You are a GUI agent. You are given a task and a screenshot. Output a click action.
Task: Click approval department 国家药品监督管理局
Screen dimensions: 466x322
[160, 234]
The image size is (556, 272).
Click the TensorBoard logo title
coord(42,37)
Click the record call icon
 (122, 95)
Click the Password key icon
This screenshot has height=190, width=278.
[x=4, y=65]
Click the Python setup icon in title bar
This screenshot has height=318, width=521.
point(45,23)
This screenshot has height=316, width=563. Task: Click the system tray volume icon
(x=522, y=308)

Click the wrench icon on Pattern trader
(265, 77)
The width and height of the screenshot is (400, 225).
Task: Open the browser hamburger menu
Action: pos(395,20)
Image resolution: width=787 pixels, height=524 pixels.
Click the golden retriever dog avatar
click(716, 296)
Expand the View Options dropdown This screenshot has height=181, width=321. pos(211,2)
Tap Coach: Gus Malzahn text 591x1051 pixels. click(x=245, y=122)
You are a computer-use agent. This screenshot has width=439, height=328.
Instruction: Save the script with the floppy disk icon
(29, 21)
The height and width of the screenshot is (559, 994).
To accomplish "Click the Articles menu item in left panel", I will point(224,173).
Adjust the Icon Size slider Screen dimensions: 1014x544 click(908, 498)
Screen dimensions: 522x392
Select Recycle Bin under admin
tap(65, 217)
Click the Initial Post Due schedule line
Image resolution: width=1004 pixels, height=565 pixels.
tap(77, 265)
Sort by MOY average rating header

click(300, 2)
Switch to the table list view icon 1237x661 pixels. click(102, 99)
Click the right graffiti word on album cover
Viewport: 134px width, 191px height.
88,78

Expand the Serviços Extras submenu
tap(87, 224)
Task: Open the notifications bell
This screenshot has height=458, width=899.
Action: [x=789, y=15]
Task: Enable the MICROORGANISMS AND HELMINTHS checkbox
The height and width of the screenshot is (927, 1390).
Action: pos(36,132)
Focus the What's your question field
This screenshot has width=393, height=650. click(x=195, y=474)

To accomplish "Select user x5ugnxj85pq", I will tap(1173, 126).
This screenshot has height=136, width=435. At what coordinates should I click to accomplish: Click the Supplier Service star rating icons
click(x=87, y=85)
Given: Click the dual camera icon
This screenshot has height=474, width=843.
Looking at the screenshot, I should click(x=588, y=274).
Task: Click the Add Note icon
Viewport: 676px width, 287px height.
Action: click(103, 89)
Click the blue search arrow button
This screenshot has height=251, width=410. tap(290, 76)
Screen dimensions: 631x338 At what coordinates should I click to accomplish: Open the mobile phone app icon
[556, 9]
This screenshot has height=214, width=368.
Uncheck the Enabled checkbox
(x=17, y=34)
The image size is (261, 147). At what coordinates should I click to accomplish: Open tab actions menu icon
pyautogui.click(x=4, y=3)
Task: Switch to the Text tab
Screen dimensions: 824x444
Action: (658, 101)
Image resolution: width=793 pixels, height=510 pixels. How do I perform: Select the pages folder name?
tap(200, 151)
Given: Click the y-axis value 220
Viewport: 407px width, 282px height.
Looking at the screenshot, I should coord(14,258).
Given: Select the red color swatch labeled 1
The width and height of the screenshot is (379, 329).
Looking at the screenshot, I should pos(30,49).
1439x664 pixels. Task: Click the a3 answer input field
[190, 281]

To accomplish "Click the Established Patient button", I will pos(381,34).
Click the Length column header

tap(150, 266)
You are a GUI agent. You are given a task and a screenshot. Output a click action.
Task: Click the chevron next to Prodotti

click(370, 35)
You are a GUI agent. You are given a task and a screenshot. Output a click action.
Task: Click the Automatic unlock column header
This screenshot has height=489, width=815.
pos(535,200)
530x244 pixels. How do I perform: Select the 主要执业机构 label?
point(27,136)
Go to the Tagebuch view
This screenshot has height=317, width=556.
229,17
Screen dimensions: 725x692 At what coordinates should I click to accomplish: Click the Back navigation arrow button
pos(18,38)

______

### YOUR INSTRUCTIONS
Output should match, line for line, the stretch of the material above from the line holding "This screenshot has height=190, width=278." through the line holding "Image resolution: width=787".

### SOLUTION TO THE EXERCISE
This screenshot has height=190, width=278.
[x=4, y=65]
Click the Python setup icon in title bar
This screenshot has height=318, width=521.
point(45,23)
This screenshot has height=316, width=563. Task: Click the system tray volume icon
(x=522, y=308)

Click the wrench icon on Pattern trader
(265, 77)
The width and height of the screenshot is (400, 225).
Task: Open the browser hamburger menu
Action: pos(395,20)
Image resolution: width=787 pixels, height=524 pixels.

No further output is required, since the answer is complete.